#### [Work order 1]
Using only the earth mite article, decide whether each statement below agrees with it. Answer yes or no for each and quote the words that settle it.
(a) A month after emerging, the triticale crop had reached the six-leaf stage.
(b) Matthews's clovers were also being attacked by the mites.
(c) Vale View is a 280-hectare property near Blayney.
#### [Work order 2]
Answer these questions from the earth mite article.
(a) What did Matthews find eating the young shoots?
(b) How long did it take him to realize something was wrong?
(c) How many mites did he estimate were in a five centimetre square sample?
#### [Work order 3]
According to the earth mite article, why did it take Matthews about a week to notice the problem? Answer in one to three sentences.

#### [Document excerpt]
- Opening Delimiter -

Smash earth mites early

Red-legged earth mites hit Central West high country

Lee Matthews and wife Stacey on Vale View in their paddock of Tobruk triticale that has recovered from red-legged earth mite attack.

Lee Matthews and wife Stacey on Vale View in their paddock of Tobruk triticale that has recovered from red-legged earth mite attack.


From Mandurama to Borenore, red-legged earth mites are making their presence felt.


WHEN Lee Matthews thought a crop of triticale wasn't preforming as expected, still at the three-leaf stage a month after emerging, he took a closer look.

He found red-legged earth mites munching away on young shoots.

"It took me about a week to twig there was something wrong, because it's so early, we wouldn't normally have a problem with them until late winter or early spring," he said.

Further investigation across the 280-hectare property Vale View, near Blayney, revealed his clovers were also under attack.

"We sprayed the whole place, I've never seen them so bad," he said.

Mr Matthews estimated in a five centimetre square sample there would have been 10 to 15 mites.

- Closing Delimiter -

#### [Input data]
- Opening Delimiter -

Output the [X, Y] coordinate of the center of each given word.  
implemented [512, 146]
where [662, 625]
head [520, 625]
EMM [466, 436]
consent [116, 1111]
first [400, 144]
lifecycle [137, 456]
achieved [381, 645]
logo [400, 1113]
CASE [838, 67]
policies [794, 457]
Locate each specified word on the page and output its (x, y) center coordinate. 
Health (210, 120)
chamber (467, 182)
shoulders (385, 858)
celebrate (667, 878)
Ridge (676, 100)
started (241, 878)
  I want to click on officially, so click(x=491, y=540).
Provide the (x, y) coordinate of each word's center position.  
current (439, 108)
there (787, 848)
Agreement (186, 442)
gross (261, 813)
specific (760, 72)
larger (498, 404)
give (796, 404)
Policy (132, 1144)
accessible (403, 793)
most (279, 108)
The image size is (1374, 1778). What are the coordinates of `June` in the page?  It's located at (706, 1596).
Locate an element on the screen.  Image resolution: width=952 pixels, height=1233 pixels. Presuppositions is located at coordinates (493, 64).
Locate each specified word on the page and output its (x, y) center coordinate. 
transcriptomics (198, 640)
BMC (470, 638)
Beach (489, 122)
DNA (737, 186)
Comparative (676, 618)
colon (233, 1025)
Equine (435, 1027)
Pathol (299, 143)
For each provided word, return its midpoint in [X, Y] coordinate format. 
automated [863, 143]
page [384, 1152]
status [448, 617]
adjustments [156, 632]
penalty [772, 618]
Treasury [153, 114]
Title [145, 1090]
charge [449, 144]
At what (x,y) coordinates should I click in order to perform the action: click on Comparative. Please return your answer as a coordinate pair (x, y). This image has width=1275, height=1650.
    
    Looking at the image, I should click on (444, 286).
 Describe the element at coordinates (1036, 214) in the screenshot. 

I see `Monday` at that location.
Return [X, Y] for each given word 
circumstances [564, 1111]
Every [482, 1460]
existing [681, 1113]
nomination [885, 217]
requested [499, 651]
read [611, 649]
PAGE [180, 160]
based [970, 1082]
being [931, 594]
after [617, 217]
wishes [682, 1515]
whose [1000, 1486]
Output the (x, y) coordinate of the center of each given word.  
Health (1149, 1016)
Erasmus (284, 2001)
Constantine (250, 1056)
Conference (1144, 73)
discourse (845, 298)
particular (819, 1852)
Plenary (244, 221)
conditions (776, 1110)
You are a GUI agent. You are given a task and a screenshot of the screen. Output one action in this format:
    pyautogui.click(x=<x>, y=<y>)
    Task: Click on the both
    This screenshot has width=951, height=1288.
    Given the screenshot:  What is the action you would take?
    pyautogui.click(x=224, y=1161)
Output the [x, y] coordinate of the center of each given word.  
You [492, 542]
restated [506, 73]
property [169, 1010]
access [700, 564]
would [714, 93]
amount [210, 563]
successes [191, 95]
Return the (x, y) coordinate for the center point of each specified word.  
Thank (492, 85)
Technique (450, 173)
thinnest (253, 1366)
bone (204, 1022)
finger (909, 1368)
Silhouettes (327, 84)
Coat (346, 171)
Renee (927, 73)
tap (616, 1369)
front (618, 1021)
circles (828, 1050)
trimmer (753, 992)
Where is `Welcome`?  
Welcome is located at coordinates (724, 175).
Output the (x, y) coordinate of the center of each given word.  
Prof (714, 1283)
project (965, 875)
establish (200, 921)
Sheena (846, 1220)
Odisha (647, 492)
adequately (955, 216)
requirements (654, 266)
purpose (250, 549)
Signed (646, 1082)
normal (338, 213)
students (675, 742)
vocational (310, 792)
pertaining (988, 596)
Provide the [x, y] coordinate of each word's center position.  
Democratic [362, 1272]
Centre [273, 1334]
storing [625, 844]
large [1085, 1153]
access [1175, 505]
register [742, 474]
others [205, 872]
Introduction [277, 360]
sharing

- Closing Delimiter -

#### [Output 1]
(a) No: "still at the three-leaf stage a month after emerging"
(b) Yes: "revealed his clovers were also under attack"
(c) Yes: "the 280-hectare property Vale View, near Blayney"

#### [Output 2]
(a) Red-legged earth mites
(b) About a week
(c) 10 to 15

#### [Output 3]
It was so early in the season. He would not normally have trouble with the mites until late winter or early spring.